THE TASK:
Transcribe the data in full; each line must match exactly.

▬▬▬▬▬▬

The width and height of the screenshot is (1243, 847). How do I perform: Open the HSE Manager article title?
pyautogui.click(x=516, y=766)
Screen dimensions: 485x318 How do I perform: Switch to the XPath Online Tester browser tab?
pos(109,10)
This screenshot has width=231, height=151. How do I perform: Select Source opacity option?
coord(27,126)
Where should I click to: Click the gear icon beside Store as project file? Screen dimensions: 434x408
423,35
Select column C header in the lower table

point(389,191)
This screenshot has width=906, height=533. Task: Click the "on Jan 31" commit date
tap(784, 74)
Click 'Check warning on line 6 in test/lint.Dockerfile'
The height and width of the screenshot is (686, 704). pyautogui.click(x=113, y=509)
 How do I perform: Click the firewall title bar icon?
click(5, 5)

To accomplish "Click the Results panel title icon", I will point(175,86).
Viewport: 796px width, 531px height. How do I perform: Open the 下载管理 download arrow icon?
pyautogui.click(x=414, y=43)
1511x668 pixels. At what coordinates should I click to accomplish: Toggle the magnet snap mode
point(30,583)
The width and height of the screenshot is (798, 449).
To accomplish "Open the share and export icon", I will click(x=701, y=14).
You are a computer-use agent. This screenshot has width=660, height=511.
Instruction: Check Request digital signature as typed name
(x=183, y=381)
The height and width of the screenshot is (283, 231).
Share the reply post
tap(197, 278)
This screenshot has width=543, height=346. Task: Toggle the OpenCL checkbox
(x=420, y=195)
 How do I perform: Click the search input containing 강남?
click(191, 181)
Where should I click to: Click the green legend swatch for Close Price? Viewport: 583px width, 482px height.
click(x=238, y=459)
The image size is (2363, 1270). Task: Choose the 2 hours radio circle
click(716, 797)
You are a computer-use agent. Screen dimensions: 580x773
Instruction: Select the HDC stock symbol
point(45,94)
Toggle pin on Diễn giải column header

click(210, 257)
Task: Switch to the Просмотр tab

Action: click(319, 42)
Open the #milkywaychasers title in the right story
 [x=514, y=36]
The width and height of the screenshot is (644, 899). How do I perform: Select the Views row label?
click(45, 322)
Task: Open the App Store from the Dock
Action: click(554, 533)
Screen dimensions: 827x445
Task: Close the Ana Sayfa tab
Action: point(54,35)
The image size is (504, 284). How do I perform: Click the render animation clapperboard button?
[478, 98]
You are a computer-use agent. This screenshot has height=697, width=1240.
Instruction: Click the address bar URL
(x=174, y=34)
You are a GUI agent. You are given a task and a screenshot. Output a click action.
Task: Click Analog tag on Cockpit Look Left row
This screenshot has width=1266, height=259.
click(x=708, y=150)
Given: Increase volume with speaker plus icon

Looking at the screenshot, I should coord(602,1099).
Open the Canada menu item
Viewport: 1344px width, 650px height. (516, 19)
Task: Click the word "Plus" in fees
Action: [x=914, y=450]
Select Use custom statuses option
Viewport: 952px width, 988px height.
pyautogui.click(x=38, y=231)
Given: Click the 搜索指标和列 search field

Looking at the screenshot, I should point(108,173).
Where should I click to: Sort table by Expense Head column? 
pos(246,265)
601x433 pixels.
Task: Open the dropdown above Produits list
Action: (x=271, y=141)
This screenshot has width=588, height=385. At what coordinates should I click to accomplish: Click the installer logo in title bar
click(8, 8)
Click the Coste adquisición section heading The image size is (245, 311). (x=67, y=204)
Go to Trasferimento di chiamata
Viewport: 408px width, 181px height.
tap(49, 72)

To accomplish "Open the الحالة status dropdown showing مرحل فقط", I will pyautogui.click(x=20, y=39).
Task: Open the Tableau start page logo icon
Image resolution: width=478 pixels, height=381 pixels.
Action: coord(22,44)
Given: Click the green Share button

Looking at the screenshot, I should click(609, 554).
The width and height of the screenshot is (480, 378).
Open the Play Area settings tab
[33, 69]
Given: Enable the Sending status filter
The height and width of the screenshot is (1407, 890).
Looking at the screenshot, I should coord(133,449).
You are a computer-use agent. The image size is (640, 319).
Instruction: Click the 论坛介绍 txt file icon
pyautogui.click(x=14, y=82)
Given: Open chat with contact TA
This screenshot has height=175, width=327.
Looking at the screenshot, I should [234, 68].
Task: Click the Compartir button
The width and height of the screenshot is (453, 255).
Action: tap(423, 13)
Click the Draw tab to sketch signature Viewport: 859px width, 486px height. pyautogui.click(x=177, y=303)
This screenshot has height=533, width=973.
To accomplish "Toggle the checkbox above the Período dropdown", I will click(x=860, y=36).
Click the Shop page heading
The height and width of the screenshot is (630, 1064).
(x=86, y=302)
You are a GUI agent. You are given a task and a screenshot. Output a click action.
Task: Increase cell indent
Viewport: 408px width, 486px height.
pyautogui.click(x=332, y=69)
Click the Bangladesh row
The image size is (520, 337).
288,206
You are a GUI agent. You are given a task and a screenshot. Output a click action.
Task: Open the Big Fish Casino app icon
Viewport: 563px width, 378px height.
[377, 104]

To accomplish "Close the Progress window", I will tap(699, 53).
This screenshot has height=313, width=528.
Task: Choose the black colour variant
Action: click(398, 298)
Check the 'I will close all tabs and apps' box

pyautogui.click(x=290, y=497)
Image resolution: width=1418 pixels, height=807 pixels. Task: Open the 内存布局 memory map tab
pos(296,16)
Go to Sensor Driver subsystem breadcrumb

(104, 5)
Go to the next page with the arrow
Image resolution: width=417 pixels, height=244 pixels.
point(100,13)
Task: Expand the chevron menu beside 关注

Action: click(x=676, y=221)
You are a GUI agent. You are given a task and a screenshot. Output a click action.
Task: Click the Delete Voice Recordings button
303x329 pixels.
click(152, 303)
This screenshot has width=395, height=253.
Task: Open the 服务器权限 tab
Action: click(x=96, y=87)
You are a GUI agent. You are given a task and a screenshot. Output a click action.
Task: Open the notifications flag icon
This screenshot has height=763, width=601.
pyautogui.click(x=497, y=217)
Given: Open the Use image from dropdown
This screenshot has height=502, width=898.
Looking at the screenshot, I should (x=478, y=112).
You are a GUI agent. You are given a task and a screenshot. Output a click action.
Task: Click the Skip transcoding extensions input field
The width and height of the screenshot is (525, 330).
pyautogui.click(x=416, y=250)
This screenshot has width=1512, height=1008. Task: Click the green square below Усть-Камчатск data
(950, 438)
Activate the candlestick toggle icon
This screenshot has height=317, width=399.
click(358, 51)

▬▬▬▬▬▬

OUTPUT:
The width and height of the screenshot is (1243, 847). How do I perform: Open the HSE Manager article title?
pyautogui.click(x=516, y=766)
Screen dimensions: 485x318 How do I perform: Switch to the XPath Online Tester browser tab?
pos(109,10)
This screenshot has width=231, height=151. How do I perform: Select Source opacity option?
coord(27,126)
Where should I click to: Click the gear icon beside Store as project file? Screen dimensions: 434x408
423,35
Select column C header in the lower table

point(389,191)
This screenshot has width=906, height=533. Task: Click the "on Jan 31" commit date
tap(784, 74)
Click 'Check warning on line 6 in test/lint.Dockerfile'
The height and width of the screenshot is (686, 704). pyautogui.click(x=113, y=509)
 How do I perform: Click the firewall title bar icon?
click(5, 5)

To accomplish "Click the Results panel title icon", I will point(175,86).
Viewport: 796px width, 531px height. How do I perform: Open the 下载管理 download arrow icon?
pyautogui.click(x=414, y=43)
1511x668 pixels. At what coordinates should I click to accomplish: Toggle the magnet snap mode
point(30,583)
The width and height of the screenshot is (798, 449).
To accomplish "Open the share and export icon", I will click(x=701, y=14).
You are a computer-use agent. This screenshot has width=660, height=511.
Instruction: Check Request digital signature as typed name
(x=183, y=381)
The height and width of the screenshot is (283, 231).
Share the reply post
tap(197, 278)
This screenshot has width=543, height=346. Task: Toggle the OpenCL checkbox
(x=420, y=195)
 How do I perform: Click the search input containing 강남?
click(191, 181)
Where should I click to: Click the green legend swatch for Close Price? Viewport: 583px width, 482px height.
click(x=238, y=459)
The image size is (2363, 1270). Task: Choose the 2 hours radio circle
click(716, 797)
You are a computer-use agent. Screen dimensions: 580x773
Instruction: Select the HDC stock symbol
point(45,94)
Toggle pin on Diễn giải column header

click(210, 257)
Task: Switch to the Просмотр tab

Action: click(319, 42)
Open the #milkywaychasers title in the right story
 [x=514, y=36]
The width and height of the screenshot is (644, 899). How do I perform: Select the Views row label?
click(45, 322)
Task: Open the App Store from the Dock
Action: click(554, 533)
Screen dimensions: 827x445
Task: Close the Ana Sayfa tab
Action: point(54,35)
The image size is (504, 284). How do I perform: Click the render animation clapperboard button?
[478, 98]
You are a computer-use agent. This screenshot has height=697, width=1240.
Instruction: Click the address bar URL
(x=174, y=34)
You are a GUI agent. You are given a task and a screenshot. Output a click action.
Task: Click Analog tag on Cockpit Look Left row
This screenshot has width=1266, height=259.
click(x=708, y=150)
Given: Increase volume with speaker plus icon

Looking at the screenshot, I should coord(602,1099).
Open the Canada menu item
Viewport: 1344px width, 650px height. (516, 19)
Task: Click the word "Plus" in fees
Action: [x=914, y=450]
Select Use custom statuses option
Viewport: 952px width, 988px height.
pyautogui.click(x=38, y=231)
Given: Click the 搜索指标和列 search field

Looking at the screenshot, I should point(108,173).
Where should I click to: Sort table by Expense Head column? 
pos(246,265)
601x433 pixels.
Task: Open the dropdown above Produits list
Action: (x=271, y=141)
This screenshot has width=588, height=385. At what coordinates should I click to accomplish: Click the installer logo in title bar
click(8, 8)
Click the Coste adquisición section heading The image size is (245, 311). (x=67, y=204)
Go to Trasferimento di chiamata
Viewport: 408px width, 181px height.
tap(49, 72)

To accomplish "Open the الحالة status dropdown showing مرحل فقط", I will pyautogui.click(x=20, y=39).
Task: Open the Tableau start page logo icon
Image resolution: width=478 pixels, height=381 pixels.
Action: coord(22,44)
Given: Click the green Share button

Looking at the screenshot, I should click(609, 554).
The width and height of the screenshot is (480, 378).
Open the Play Area settings tab
[33, 69]
Given: Enable the Sending status filter
The height and width of the screenshot is (1407, 890).
Looking at the screenshot, I should coord(133,449).
You are a computer-use agent. The image size is (640, 319).
Instruction: Click the 论坛介绍 txt file icon
pyautogui.click(x=14, y=82)
Given: Open chat with contact TA
This screenshot has height=175, width=327.
Looking at the screenshot, I should [234, 68].
Task: Click the Compartir button
The width and height of the screenshot is (453, 255).
Action: tap(423, 13)
Click the Draw tab to sketch signature Viewport: 859px width, 486px height. pyautogui.click(x=177, y=303)
This screenshot has height=533, width=973.
To accomplish "Toggle the checkbox above the Período dropdown", I will click(x=860, y=36).
Click the Shop page heading
The height and width of the screenshot is (630, 1064).
(x=86, y=302)
You are a GUI agent. You are given a task and a screenshot. Output a click action.
Task: Increase cell indent
Viewport: 408px width, 486px height.
pyautogui.click(x=332, y=69)
Click the Bangladesh row
The image size is (520, 337).
288,206
You are a GUI agent. You are given a task and a screenshot. Output a click action.
Task: Open the Big Fish Casino app icon
Viewport: 563px width, 378px height.
[377, 104]

To accomplish "Close the Progress window", I will tap(699, 53).
This screenshot has height=313, width=528.
Task: Choose the black colour variant
Action: click(398, 298)
Check the 'I will close all tabs and apps' box

pyautogui.click(x=290, y=497)
Image resolution: width=1418 pixels, height=807 pixels. Task: Open the 内存布局 memory map tab
pos(296,16)
Go to Sensor Driver subsystem breadcrumb

(104, 5)
Go to the next page with the arrow
Image resolution: width=417 pixels, height=244 pixels.
point(100,13)
Task: Expand the chevron menu beside 关注

Action: click(x=676, y=221)
You are a GUI agent. You are given a task and a screenshot. Output a click action.
Task: Click the Delete Voice Recordings button
303x329 pixels.
click(152, 303)
This screenshot has width=395, height=253.
Task: Open the 服务器权限 tab
Action: click(x=96, y=87)
You are a GUI agent. You are given a task and a screenshot. Output a click action.
Task: Open the notifications flag icon
This screenshot has height=763, width=601.
pyautogui.click(x=497, y=217)
Given: Open the Use image from dropdown
This screenshot has height=502, width=898.
Looking at the screenshot, I should (x=478, y=112).
You are a GUI agent. You are given a task and a screenshot. Output a click action.
Task: Click the Skip transcoding extensions input field
The width and height of the screenshot is (525, 330).
pyautogui.click(x=416, y=250)
This screenshot has width=1512, height=1008. Task: Click the green square below Усть-Камчатск data
(950, 438)
Activate the candlestick toggle icon
This screenshot has height=317, width=399.
click(358, 51)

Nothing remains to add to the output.